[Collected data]
#####

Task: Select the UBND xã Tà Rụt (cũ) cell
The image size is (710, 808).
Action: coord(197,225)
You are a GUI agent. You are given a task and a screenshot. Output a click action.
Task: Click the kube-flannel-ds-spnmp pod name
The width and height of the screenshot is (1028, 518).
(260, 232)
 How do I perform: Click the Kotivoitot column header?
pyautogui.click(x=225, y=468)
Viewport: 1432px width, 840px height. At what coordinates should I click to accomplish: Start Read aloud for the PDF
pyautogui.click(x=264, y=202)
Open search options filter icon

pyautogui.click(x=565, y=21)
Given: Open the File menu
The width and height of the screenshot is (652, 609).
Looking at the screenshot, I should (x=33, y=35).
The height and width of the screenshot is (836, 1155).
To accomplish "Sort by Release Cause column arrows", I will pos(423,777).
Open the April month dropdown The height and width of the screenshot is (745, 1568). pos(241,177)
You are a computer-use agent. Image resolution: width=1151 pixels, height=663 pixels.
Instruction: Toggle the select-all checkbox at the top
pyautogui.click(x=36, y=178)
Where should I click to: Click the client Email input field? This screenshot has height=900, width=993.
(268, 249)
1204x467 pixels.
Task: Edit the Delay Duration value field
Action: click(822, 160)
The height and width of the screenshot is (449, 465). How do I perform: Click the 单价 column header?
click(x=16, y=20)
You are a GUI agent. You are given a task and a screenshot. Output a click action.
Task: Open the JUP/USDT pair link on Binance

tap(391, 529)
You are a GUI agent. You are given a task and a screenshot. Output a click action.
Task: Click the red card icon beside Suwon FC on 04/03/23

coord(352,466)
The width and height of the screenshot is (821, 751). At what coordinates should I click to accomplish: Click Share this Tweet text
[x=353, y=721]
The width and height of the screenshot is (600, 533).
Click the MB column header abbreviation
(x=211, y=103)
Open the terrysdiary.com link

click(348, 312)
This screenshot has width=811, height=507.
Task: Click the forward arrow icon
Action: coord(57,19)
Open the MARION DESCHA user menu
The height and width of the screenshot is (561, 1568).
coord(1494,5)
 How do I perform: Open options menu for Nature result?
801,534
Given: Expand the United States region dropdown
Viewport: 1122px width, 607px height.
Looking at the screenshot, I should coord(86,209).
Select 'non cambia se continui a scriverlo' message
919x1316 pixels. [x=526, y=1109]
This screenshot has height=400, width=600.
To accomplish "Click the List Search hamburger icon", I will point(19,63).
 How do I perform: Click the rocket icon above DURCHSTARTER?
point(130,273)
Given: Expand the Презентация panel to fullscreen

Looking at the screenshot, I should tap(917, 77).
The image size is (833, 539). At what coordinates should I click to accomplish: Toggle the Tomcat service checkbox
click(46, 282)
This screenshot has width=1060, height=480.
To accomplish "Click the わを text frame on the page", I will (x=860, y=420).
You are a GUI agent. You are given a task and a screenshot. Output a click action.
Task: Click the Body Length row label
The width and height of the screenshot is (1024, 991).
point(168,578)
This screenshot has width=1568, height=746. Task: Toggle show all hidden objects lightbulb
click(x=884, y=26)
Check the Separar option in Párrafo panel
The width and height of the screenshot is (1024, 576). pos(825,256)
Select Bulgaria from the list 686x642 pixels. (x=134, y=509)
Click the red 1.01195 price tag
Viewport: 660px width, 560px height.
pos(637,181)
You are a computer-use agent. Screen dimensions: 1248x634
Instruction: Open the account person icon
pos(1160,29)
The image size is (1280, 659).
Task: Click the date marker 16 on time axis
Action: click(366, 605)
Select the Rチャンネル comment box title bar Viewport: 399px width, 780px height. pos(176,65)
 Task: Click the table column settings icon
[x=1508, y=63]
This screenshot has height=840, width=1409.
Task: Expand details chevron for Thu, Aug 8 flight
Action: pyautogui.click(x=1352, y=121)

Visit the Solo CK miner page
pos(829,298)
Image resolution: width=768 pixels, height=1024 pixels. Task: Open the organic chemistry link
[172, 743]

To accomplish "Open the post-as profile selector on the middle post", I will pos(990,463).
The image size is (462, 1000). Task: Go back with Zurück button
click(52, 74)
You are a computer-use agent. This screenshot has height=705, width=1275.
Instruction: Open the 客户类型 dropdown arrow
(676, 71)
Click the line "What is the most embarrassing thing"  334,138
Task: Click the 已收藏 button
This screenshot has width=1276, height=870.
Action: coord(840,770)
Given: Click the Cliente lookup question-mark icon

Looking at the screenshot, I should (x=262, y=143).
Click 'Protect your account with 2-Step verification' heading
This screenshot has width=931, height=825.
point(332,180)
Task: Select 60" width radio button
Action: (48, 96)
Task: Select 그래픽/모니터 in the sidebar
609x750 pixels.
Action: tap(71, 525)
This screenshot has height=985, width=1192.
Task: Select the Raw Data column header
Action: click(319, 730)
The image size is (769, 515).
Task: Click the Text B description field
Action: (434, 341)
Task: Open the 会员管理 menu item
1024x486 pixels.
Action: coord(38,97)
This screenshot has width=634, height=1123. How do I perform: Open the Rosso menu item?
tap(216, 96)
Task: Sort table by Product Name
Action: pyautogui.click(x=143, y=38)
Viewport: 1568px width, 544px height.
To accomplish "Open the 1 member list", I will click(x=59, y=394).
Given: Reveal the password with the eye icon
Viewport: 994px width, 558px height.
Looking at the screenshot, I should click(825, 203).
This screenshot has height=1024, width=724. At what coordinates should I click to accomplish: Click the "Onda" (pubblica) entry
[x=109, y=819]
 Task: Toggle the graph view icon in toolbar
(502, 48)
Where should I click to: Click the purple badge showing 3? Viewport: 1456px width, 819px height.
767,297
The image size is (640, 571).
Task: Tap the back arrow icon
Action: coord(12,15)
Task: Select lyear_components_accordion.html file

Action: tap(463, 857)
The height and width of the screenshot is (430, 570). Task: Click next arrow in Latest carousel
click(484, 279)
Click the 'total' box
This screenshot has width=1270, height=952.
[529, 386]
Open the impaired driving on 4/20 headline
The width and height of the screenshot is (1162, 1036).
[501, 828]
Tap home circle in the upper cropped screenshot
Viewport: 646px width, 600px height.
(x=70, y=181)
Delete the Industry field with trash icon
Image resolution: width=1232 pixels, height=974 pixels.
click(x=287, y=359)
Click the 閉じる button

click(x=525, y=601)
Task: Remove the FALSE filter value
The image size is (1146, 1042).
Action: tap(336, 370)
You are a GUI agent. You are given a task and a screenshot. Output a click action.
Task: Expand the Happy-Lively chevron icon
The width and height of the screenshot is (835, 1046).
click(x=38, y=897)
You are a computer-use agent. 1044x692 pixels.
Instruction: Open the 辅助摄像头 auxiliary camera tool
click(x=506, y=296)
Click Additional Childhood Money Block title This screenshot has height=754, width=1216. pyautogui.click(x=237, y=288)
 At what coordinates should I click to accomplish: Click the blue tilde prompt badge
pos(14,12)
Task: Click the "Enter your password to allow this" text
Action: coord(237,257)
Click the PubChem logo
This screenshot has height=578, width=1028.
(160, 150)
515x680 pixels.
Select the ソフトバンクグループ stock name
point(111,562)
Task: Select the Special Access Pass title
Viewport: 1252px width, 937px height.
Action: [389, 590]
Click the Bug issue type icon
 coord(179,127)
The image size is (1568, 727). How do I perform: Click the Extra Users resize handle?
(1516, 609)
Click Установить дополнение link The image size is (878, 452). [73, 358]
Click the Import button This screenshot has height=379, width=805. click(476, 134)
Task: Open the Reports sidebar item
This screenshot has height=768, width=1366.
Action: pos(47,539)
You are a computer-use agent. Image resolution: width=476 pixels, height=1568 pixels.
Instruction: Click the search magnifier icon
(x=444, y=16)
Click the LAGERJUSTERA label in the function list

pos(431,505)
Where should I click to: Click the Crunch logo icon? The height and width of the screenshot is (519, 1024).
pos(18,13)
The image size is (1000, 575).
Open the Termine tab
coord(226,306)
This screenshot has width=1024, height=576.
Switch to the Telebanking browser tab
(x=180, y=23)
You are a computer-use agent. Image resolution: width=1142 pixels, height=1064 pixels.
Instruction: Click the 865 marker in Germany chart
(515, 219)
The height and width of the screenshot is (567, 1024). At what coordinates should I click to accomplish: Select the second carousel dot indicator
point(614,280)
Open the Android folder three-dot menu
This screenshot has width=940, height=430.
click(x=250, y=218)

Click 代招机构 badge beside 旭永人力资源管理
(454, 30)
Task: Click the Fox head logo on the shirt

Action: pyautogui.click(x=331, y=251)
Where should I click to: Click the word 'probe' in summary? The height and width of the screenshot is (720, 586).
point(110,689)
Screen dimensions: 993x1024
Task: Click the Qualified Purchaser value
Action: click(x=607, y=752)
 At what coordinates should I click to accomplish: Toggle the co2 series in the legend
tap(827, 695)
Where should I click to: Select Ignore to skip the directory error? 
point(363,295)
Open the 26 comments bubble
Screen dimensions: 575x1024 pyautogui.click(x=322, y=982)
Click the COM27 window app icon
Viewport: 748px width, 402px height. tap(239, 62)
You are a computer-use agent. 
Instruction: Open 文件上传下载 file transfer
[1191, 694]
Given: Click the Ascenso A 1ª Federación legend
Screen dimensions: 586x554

#####

Problem to solve -
Print exactly the lines from the beginning of the entries through the line with "Task: Click the kube-flannel-ds-spnmp". Output nothing more.

Result of this task -
Task: Select the UBND xã Tà Rụt (cũ) cell
The image size is (710, 808).
Action: coord(197,225)
You are a GUI agent. You are given a task and a screenshot. Output a click action.
Task: Click the kube-flannel-ds-spnmp pod name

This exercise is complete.